Regulators in the United States have been ramping up their efforts to regulate the crypto space, and the latest move from the U.S Securities and Exchange Commission (SEC) is no exception. The SEC has announced that it is seeking to hire general attorneys for its Crypto Assets and Cyber Unit in the Division of Enforcement. This unit is responsible for enforcing laws and regulations governing the use of crypto assets and cyber issues.
The job posting, which is available on the official government website, states that the successful candidates will be responsible for conducting “complex, fast-moving investigations” involving crypto asset securities and cyber issues. They will also be required to draft subpoenas or document requests, question witnesses through interviews, evaluate evidence and more.
This announcement comes shortly after the SEC’s chairman, Gary Gensler, asked for nearly $2.4 billion in funding to help the agency chase down crypto “misconduct” on March 29. This move highlights the regulatory pressure that the crypto community has been facing in the United States over the last year.
The crackdown on the crypto industry by US regulators has been ongoing, with local regulators planning to introduce new taxes directed towards the industry. Some industry insiders are concerned that these and other regulations could “choke” the industry and prevent much-needed innovation.
The Beaxy cryptocurrency exchange recently shut down after the SEC filed multiple charges against the company’s founder. Japan-based decentralized autonomous organization (DAO) Sushi is also facing a subpoena from the SEC. These actions demonstrate the SEC’s commitment to enforcing regulations governing the use of crypto assets.

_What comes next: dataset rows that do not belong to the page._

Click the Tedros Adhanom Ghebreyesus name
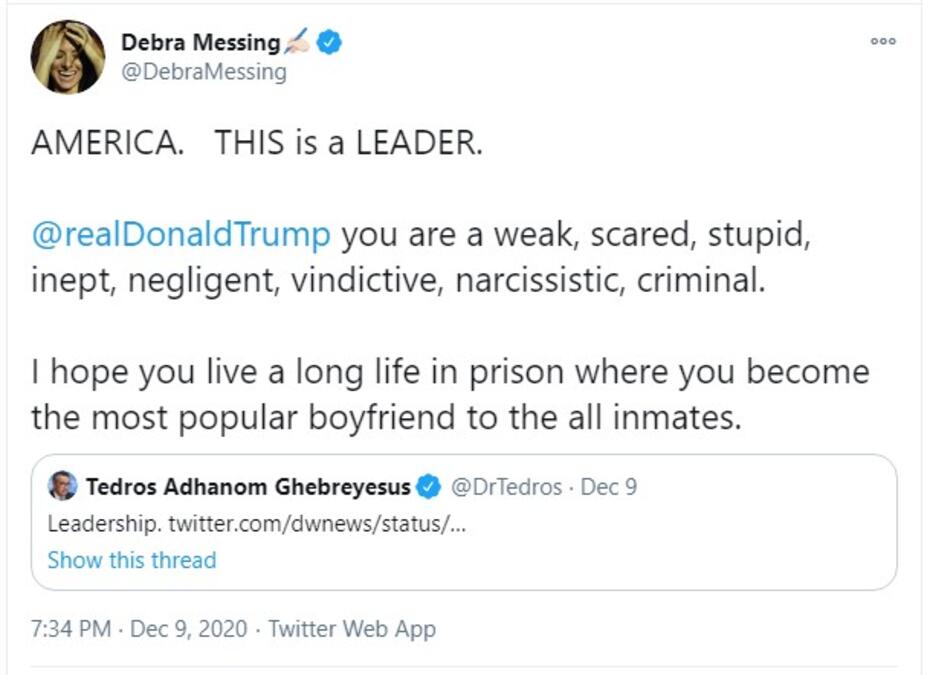The height and width of the screenshot is (675, 930). click(248, 487)
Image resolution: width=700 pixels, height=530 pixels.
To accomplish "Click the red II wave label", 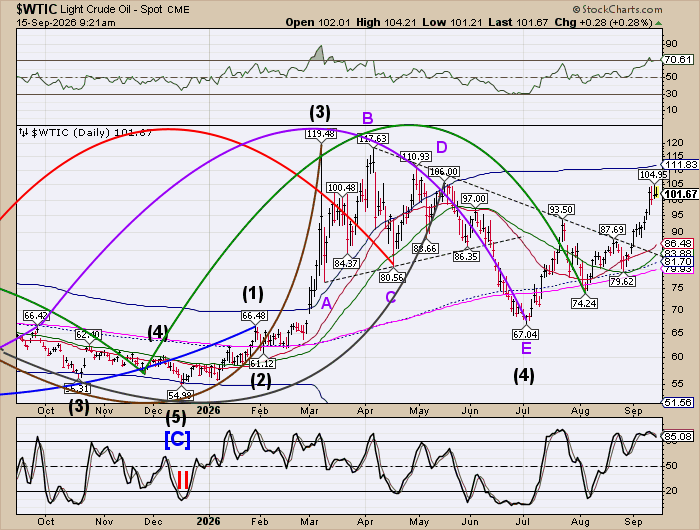I will click(183, 480).
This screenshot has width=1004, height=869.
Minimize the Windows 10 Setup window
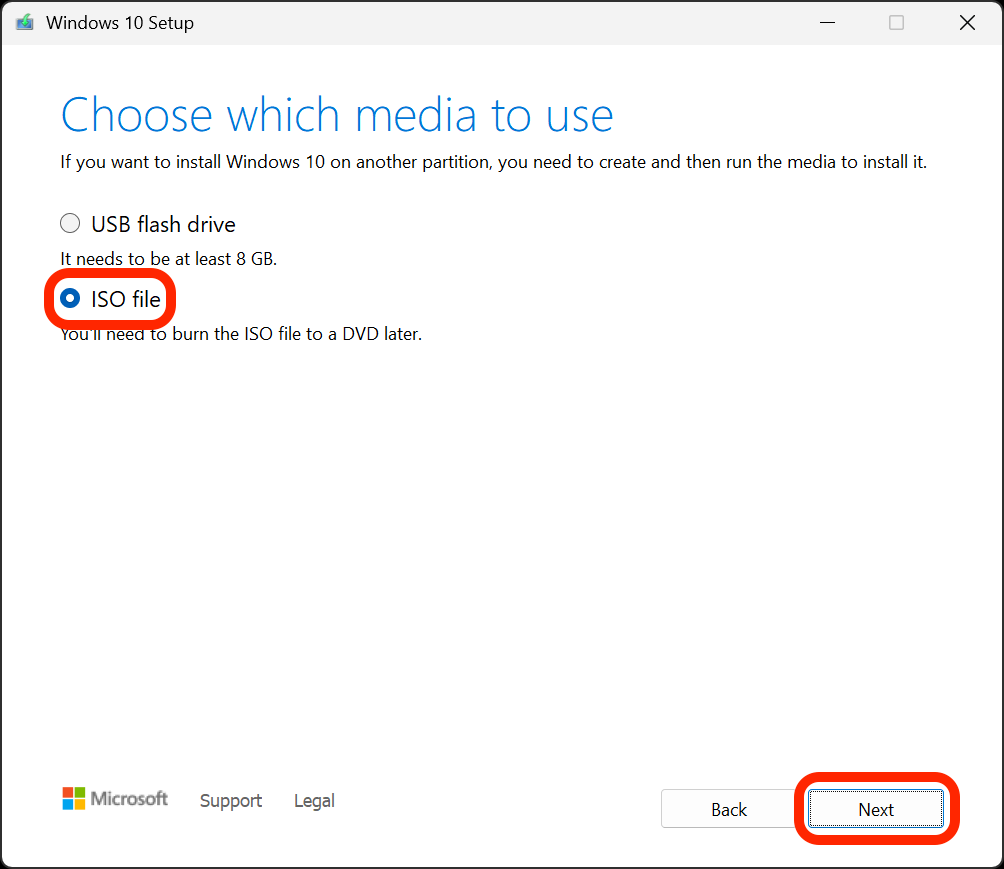[x=827, y=22]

However, not everyone in positions of regulatory authority is on board with the SEC’s approach. Congressman Tom Emmer has called Gensler a “bad faith regulator” and questioned his methods of industry oversight. Emmer’s comments highlight the ongoing debate about the appropriate level of regulation for the crypto industry.

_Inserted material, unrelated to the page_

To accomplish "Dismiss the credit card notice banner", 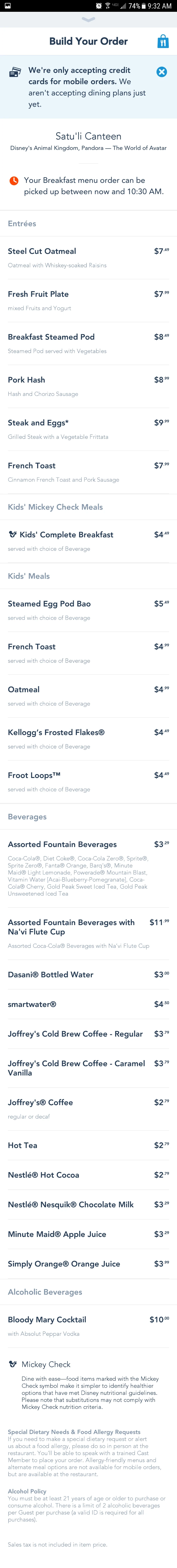I will tap(162, 72).
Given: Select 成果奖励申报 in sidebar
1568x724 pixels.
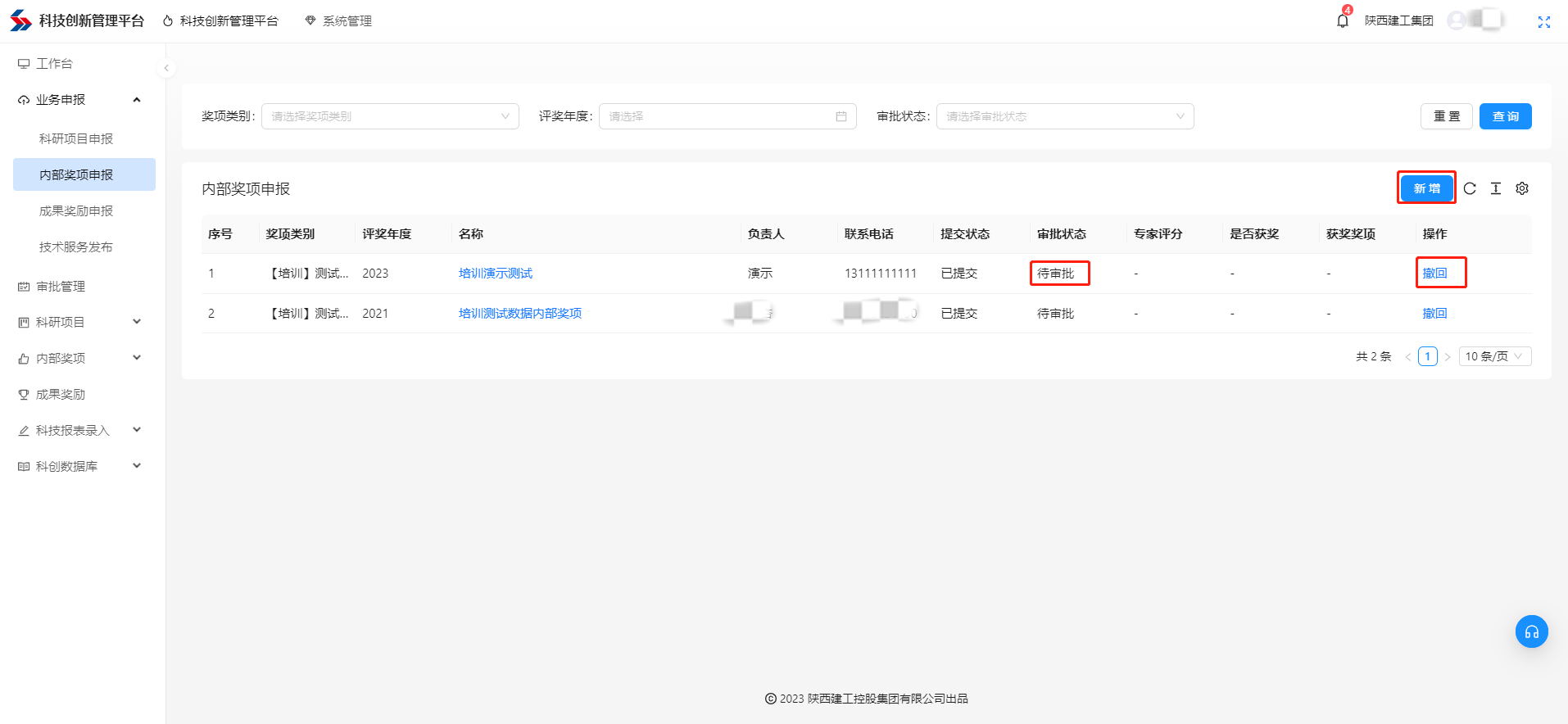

In conclusion, the SEC’s move to hire general attorneys for its Crypto Assets and Cyber Unit in the Division of Enforcement is a clear sign that the agency is taking the regulation of the crypto industry seriously. This move follows a string of regulatory actions against crypto companies, and the ongoing debate about the appropriate level of regulation is likely to continue. The future of the crypto industry in the United States remains uncertain, but it is clear that regulators are not backing down from their efforts to enforce the law.